Tomorrow, we’ll see much of the same. Activity should start to become more scattered about by Friday. I think Friday will be more similar to yesterday. Then, by Saturday we start to see some drier air move in behind this tropical low and we should only see isolated afternoon/evening storms across the plateau.
Models are hinting at a disturbance moving out of Kentucky on us for Sunday. With such a warm, moist air mass in place I think we’ll see some pretty good rain coverage from scattered afternoon showers and storms. I’ll keep an eye on that.
We saw several hail reports around the area yesterday afternoon from stronger storms. None of it got big enough to cause damage, but it certainly made some noise as it bounced around! Some places also picked up over an inch of rain, while my garden remains dusty dry this morning. Such is the weather in summer-like patterns.
The main focus of severe weather yesterday was in the Northeast. Unfortunately, three fatalities have been reported so far from trees falling on vehicles. High winds and extremely large hail pounded several locations. This is the second time this spring that portions of the Northeast/New England have been issued a moderate risk for severe storms, which is the fourth highest level out of five. That’s just incredible for them. This map shows the storm reports from yesterday. Clearly, the Northeast had a very active day!
This was the scene in New York City as severe storms moved in. How ominous is that!? The Empire State Building is in the forefront of the picture.
Lightning striking the One World Trade Center Building. This building often gets struck multiple times during storms.
And this hail-damaged home.

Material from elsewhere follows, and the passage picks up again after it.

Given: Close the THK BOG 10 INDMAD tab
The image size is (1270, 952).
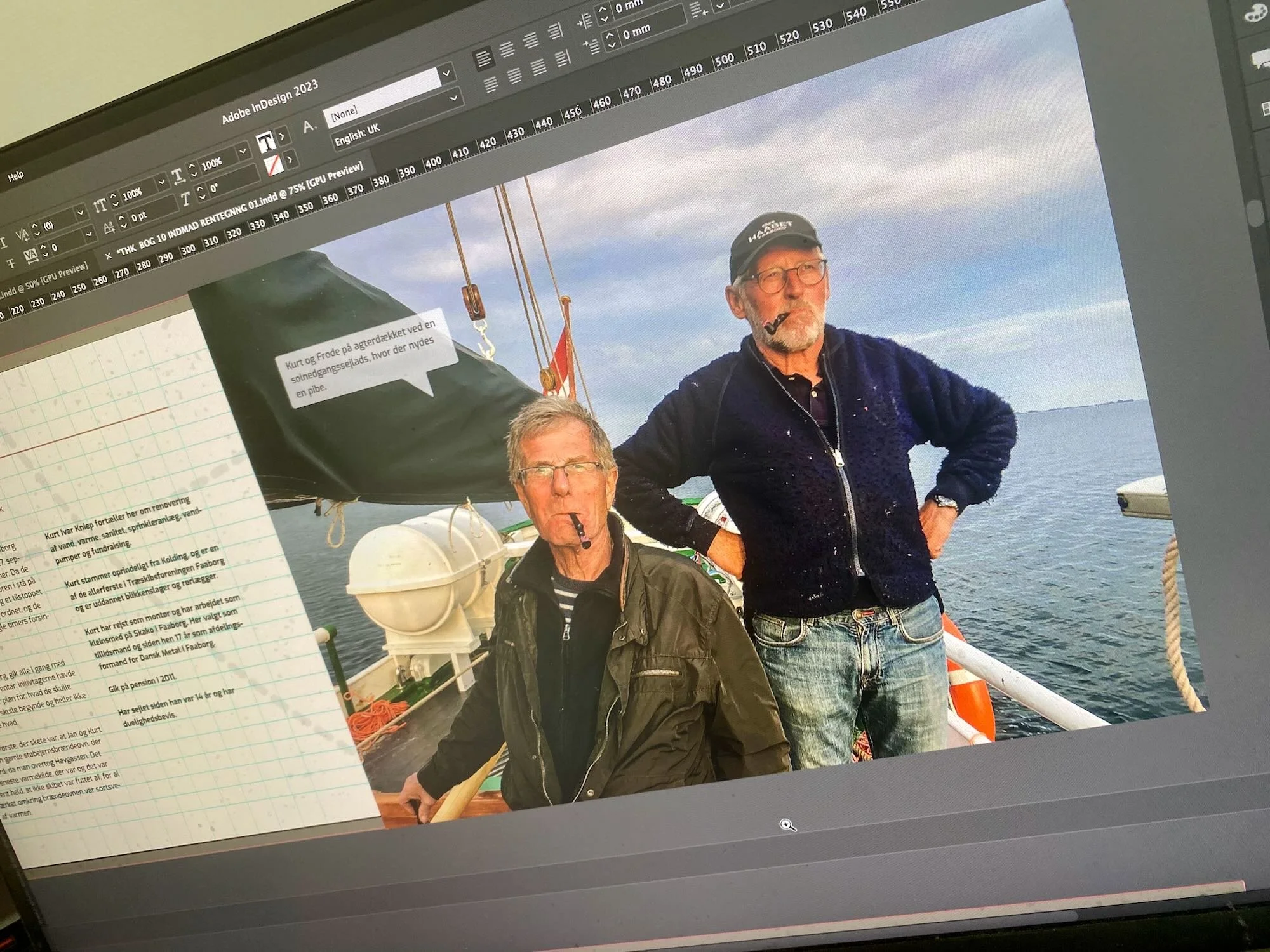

There were numerous reports of golfball-sized hail and some reports of baseball-sized hail.
And this is a map showing all the tornado warning polygons that were issued. Not all of these touched down, of course, but this is impressive for the Northeast!
Fortunately, today will be a much quieter day for these folks and they can safely clean up from yesterday’s storms. And, thankfully, our storms will not be anything like the ones they saw yesterday.
I’ll end with showing you an erratic supercell that took place in Oklahoma Monday night. I shared it on our weatherTAP social media this morning to emphasize the point that sometimes storms don’t always move like we might expect. It’s also why storm chasers need to be especially mindful of all the wind fields in the atmosphere and understand if the atmosphere could support such erratic behavior. The red line is the path the storm took over its lifetime.
You all have a great day and try and stay dry this afternoon!